You are not logged in. Please login at www.codechef.com to post your questions!

×

TANDEM - Editorial

PROBLEM LINK:

Contest
Practice

Author: Ke Bi
Tester: Kevin Atienza
Translators: Vasya Antoniuk (Russian), Team VNOI (Vietnamese) and Hu Zecong (Mandarin)
Editorialist: Kevin Atienza
Contest Admin: Praveen Dhinwa

DIFFICULTY:

Medium-Hard

PREREQUISITES:

Suffix array, longest common prefix, string hashing, range minimum query, segment tree

PROBLEM:

A tandem is a nonempty string repeated thrice, i.e., a string of the form $AAA$ for a nonempty string $A$. A tandem is interesting if the character following each instance of $A$ are not all the same, otherwise it is boring. Given a string $s$ of length $N$, how many interesting and boring tandems does $s$ have?

QUICK EXPLANATION:

We enumerate interesting and boring tandems per length of $A$. Let's say $|A| = L$. Thus, the length of the tandem is $3L$. Fix this $L$.

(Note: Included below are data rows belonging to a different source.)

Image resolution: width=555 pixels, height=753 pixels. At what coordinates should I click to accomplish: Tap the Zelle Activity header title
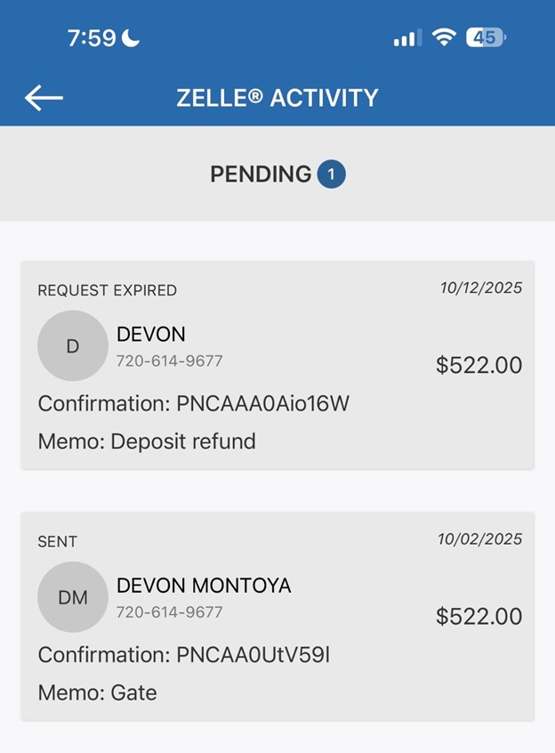(278, 97)
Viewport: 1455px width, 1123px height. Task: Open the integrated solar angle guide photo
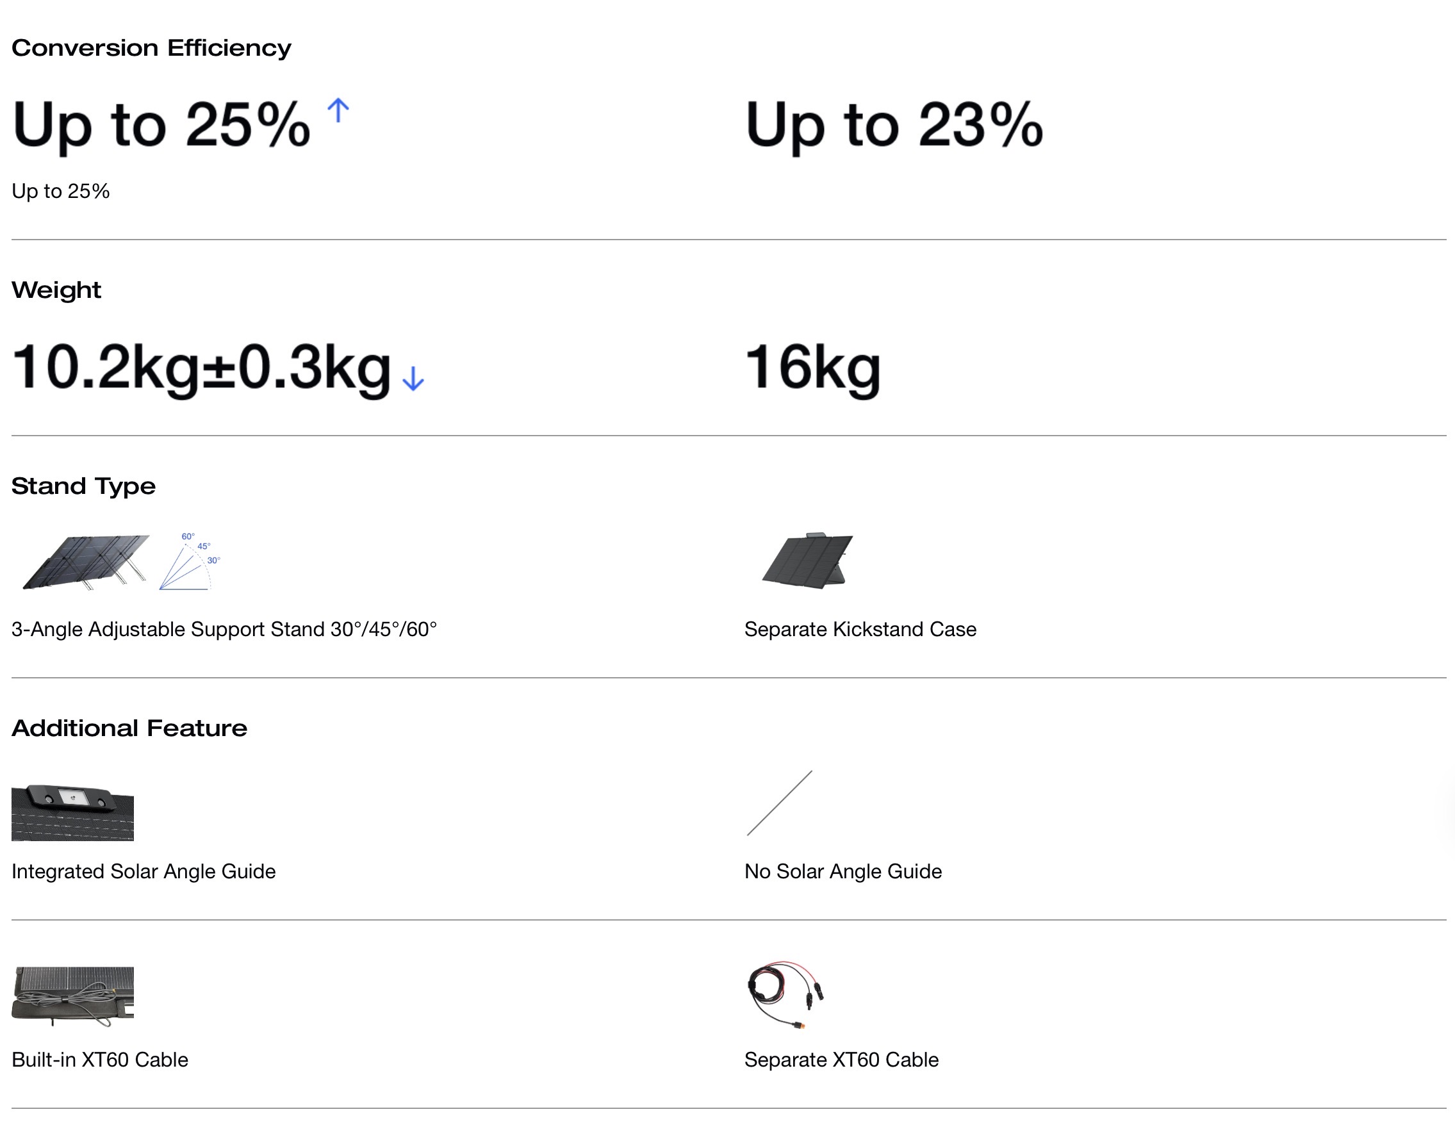click(x=73, y=813)
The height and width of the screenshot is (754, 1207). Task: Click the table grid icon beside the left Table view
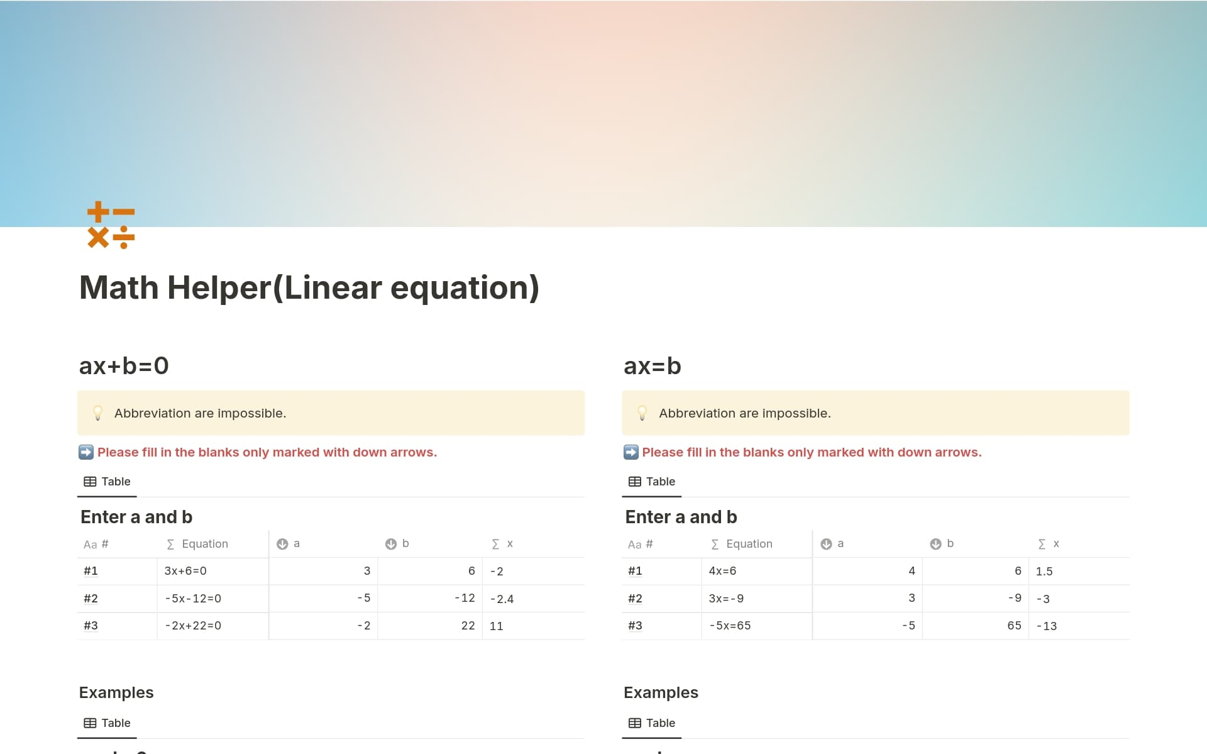pyautogui.click(x=90, y=481)

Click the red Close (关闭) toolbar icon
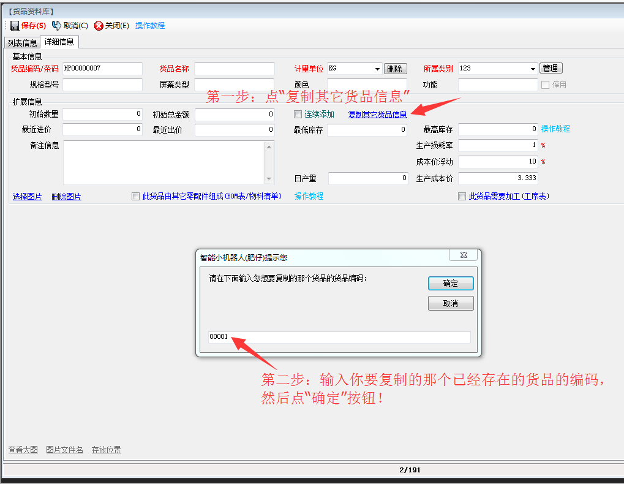(99, 26)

Consider the positions $0, L, 2L, 3L, \ldots$. A tandem of length $3L$ will cover exactly three such positions. So we count boring and interesting tandems per three positions $i$, $j$, $k$ with $(i,j,k) = (i,i+L,i+2L)$.

  • Let $LCP(i,j,k)$ be the length of the longest common prefix of $s[i\ldots N-1]$, $s[j\ldots N-1]$ and $s[k\ldots N-1]$.
  • Let $LCS(i,j,k)$ be the length of the longest common suffix of $s[0\ldots i]$, $s[0\ldots j]$ and $s[0\ldots k]$.

Let $V = \min(LCP(i,j,k),L) + \min(LCS(i,j,k),L) - 1$. Then:

  • If $V < L$, then there are no tandems.
  • If $V \ge L$ and $LCP(i,j,k) > L$, then there are $V-L+1$ boring tandems and $0$ interesting tandems.
  • If $V \ge L$ and $LCP(i,j,k) \le L$, then there are $V-L$ boring tandems and $1$ interesting tandem.

The answers are the sums of all these contributions across all $L$s and across all $(i,j,k)$s.

EXPLANATION:

We will use the notation $s_{i, j}$ to denote the substring from $s_i$ to $s_j$. Thus, $|s_{i,j}| = j-i+1$.

Faster than $O(N^3)$

The obvious $O(N^3)$ brute-force algorithm here doesn't pass, because $N$ is very large. (And actually, even $O(N^2)$ shouldn't pass.) So let's try to improve on $O(N^3)$. Here we'll try to show a solution that will lead to the intended one.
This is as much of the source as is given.